中文摘要：

为了从油菜中克隆BnM KS1基因并且了解其诱导表达情况,以甘蓝型油菜品种中双9号为材料,采用同源克隆法克隆获得甘蓝型油菜MKS1（BnMKS1）的cDNA序列.BnMKS1编码的蛋白质含有217个氨基酸残基,与AtMKS1有82％的相似性.序列分析结果表明BnMKS1含有1个VQ结构域和8个潜在的MAP kinase磷酸化位点.农杆菌介导的烟草瞬时表达分析结果显示,BnMKS1是一个细胞核定位蛋白质.定量RT-PCR分析结果显示,菌核病菌（核盘菌）、甲基茉莉酸以及苯丙噻重氮强烈诱导BnMKS1的表达,而脱落酸对其表达没有影响.说明BnMKS1在油菜对菌核病菌Sclerotinia.sclerotiorum的防卫反应中起作用.这些结果将为进一步深入研究BnMKS1在油菜与核盘菌相互作用中的功能提供有用的信息.

英文摘要：

To clone BnMKS1 gene and define its response to pathogenic cues in oilseed rape, a full length cDNA of Brassica. napus MKS1 （BnMKS1） was isolated from the line Zhongshuang 9 by homology-based cloning. BnMKS1 is a 217-amino-acid protein exhibiting an 82% similarity with AtMKS1. Sequence analysis showed that BnMKS1 contains a VQ domain and 8 potential MAP kinase phosphorylation sites. Agrobacterium-mediated infiltration transient assays in Nicotiana showed that BnMKS1 is localized in nuclei. Quantitative RT-PCR analysis revealed that the expression of BnMKS1 was strongly induced by Sclerotinia sclerotiorum, methyl jasmonate and benzothiadiazole. ABA did not affect the expression.

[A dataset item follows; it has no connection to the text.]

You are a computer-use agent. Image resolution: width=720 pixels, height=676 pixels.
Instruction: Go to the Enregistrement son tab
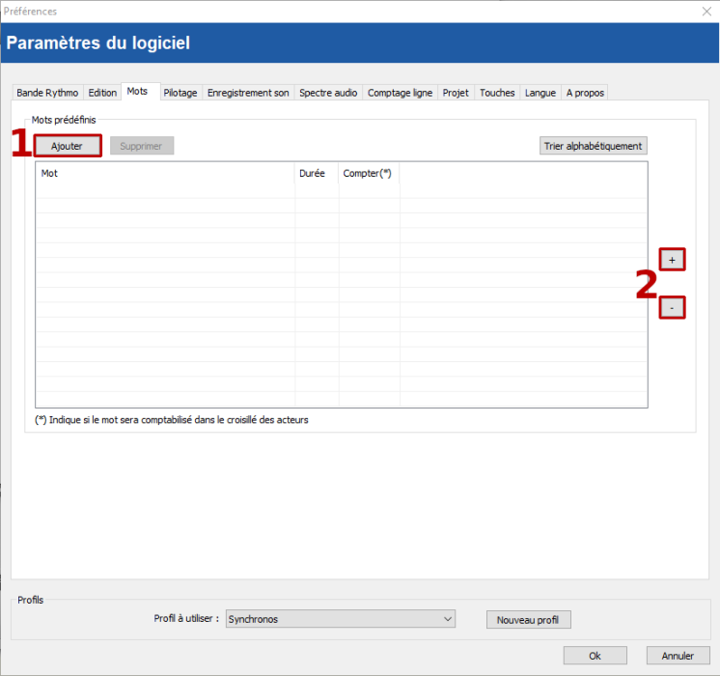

It was suggested that BnMKS1 plays a role in the oilseed rape defense response against S. sclerotiorum. The results will offer useful information in further in-depth functional analysis of BnMKS1 in the interaction of oilseed rape and S. sclerotio- rum.